Chronobiology and SAD

Seasonal affective disorder (SAD) was first described as such by psychiatrist Norman Rosenthal and colleagues in 1984. Thirty years after that publication, a Witness Seminar was held to discuss the impact  and acceptability of SAD as a diagnostic entity; the longer history of seasonal variation in mood; and clinical and scientific work in the field, with contributions from psychiatrists, chronobiologists, endocrinologists, and sufferers of the condition.

Additionally, Professor Rosenthal was interviewed further about his work and its influence, both video clips and  a transcript are available; as is a podcast featuring Professor Rosenthal, and Jennifer Eastwood and Helen Hanson who both suffer from SAD and  are involved in the Seasonal Affective Disorder Association, SADA.

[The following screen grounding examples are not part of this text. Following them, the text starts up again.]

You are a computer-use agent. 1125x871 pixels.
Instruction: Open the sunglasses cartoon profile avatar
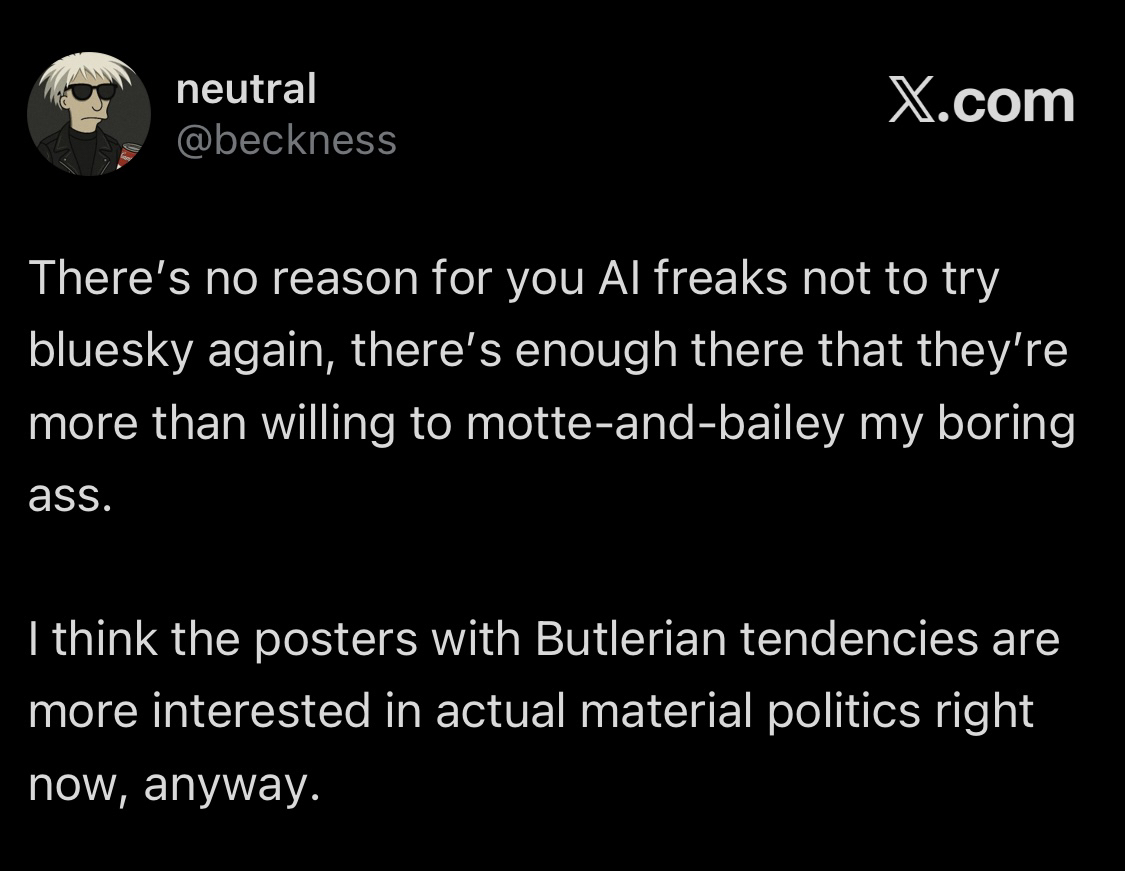tap(88, 114)
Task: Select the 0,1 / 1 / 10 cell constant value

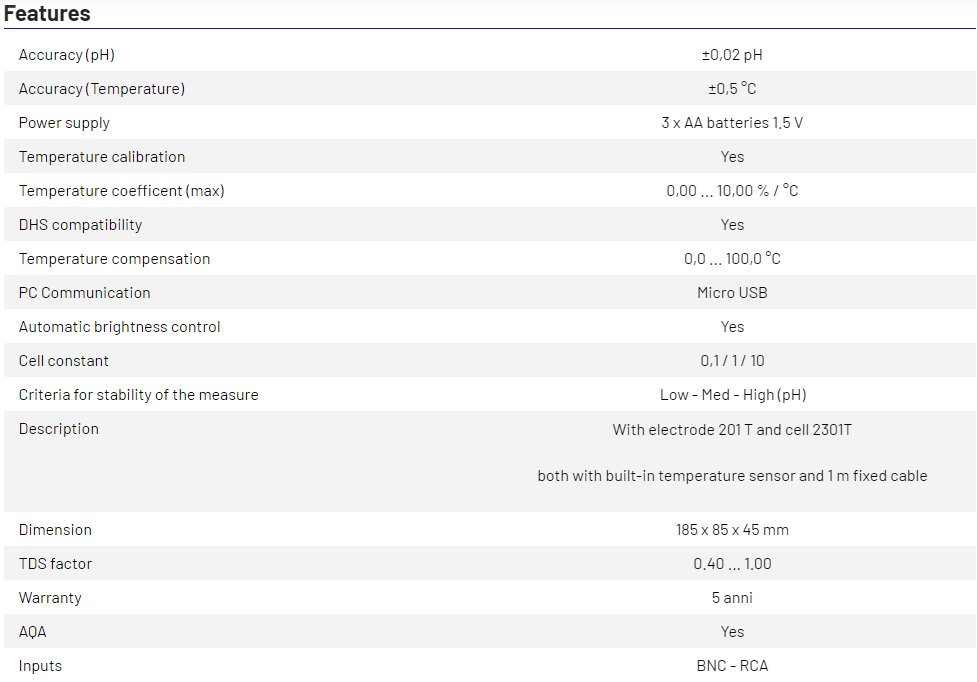Action: (x=732, y=361)
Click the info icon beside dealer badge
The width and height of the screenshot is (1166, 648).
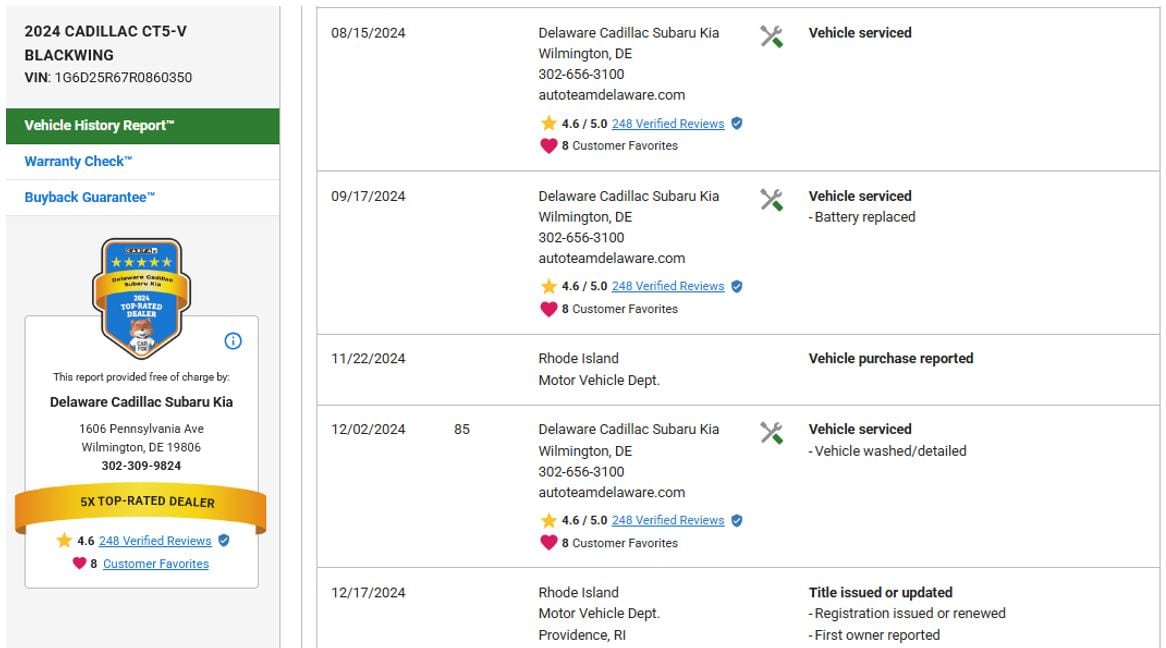(233, 341)
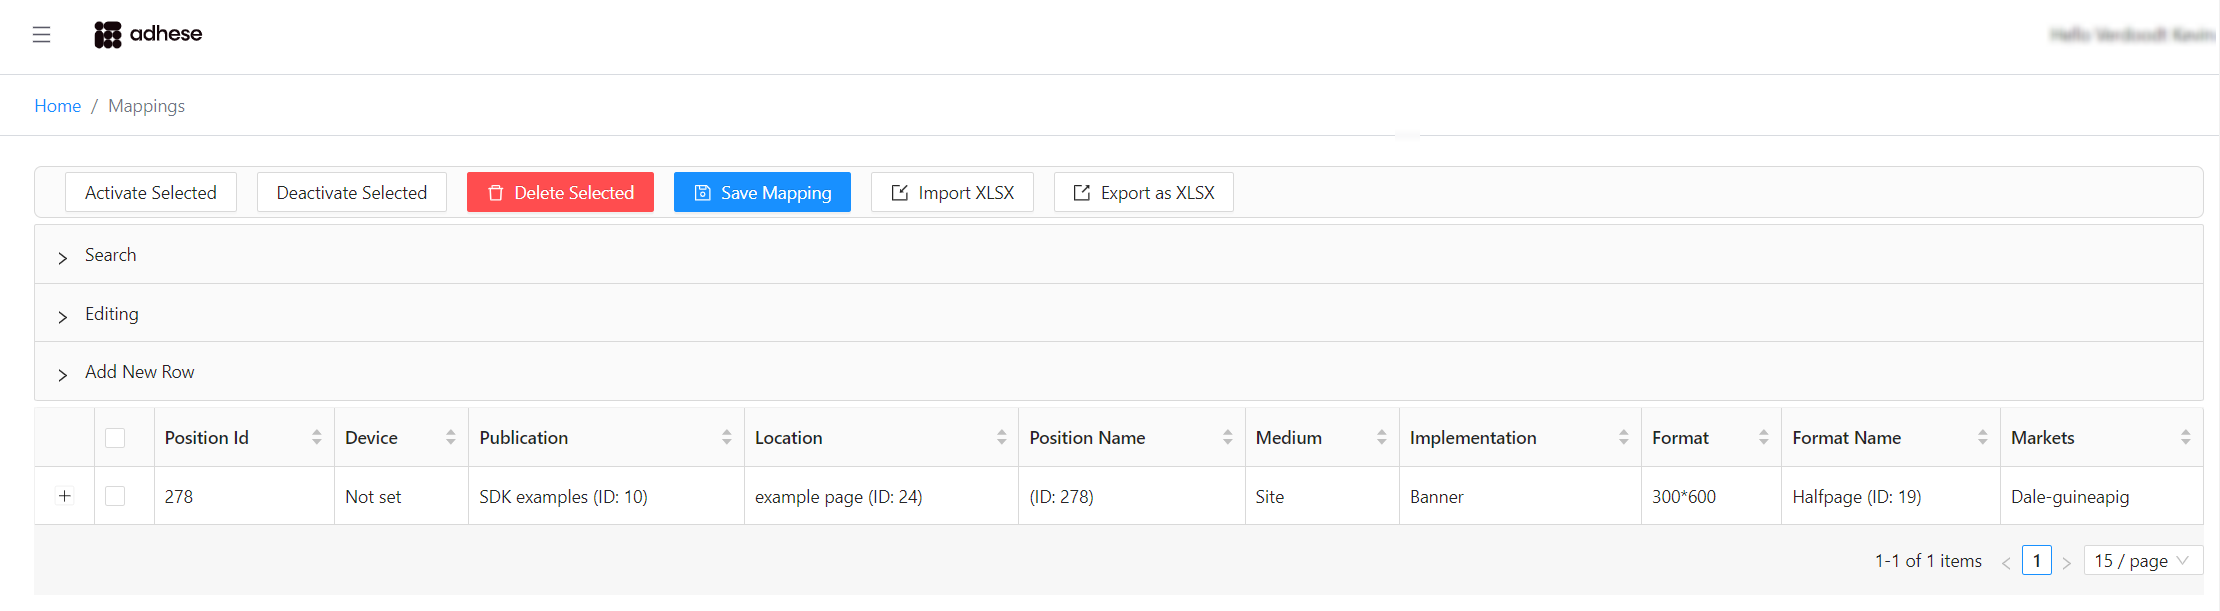
Task: Sort by Position Id column arrows
Action: click(x=316, y=437)
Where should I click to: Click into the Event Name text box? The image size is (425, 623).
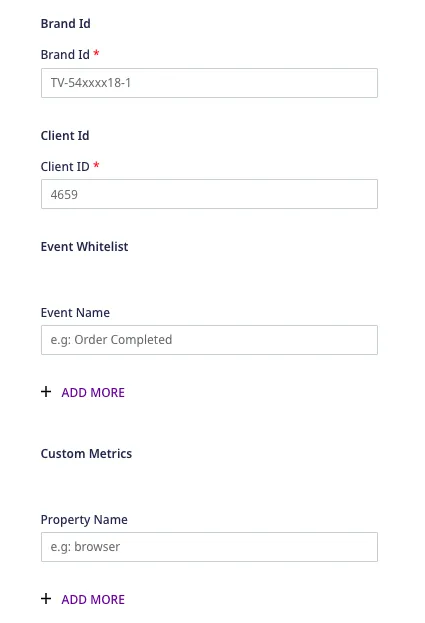click(x=209, y=340)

A further interview with chronobiologist Professor Josephine Arendt, including video clips; transcript of video interview; and the transcript of a longer audio only interview are also available. In these Professor Arendt not only discusses SAD but also her work on circadian rhythms, shift work and jet-lag.

Arendt, Josephine

A biochemist by training, Professor Josephine Arendt pioneered the field of chronobiology, developing the first sensitive technique for measuring melatonin through radioimmunoassay. She discusses the lengths she went to in pursuit of evidence about the mechanisms governing sleep-wake cycles, even using herself as a guinea pig for studying sleep disorders.

Rosenthal, Norman

Having suffered himself from the so-called ‘winter blues’, during his psychiatry residency at the National Institute of Mental Health, USA, Professor Norman Rosenthal was drawn to research on the role of light in physiology, mood disorders, and biological cycles. Recognising that patterns in psychological difficulties related to seasonal changes, in 1984 he coined the term ‘Seasonal Affective Disorder’ (SAD).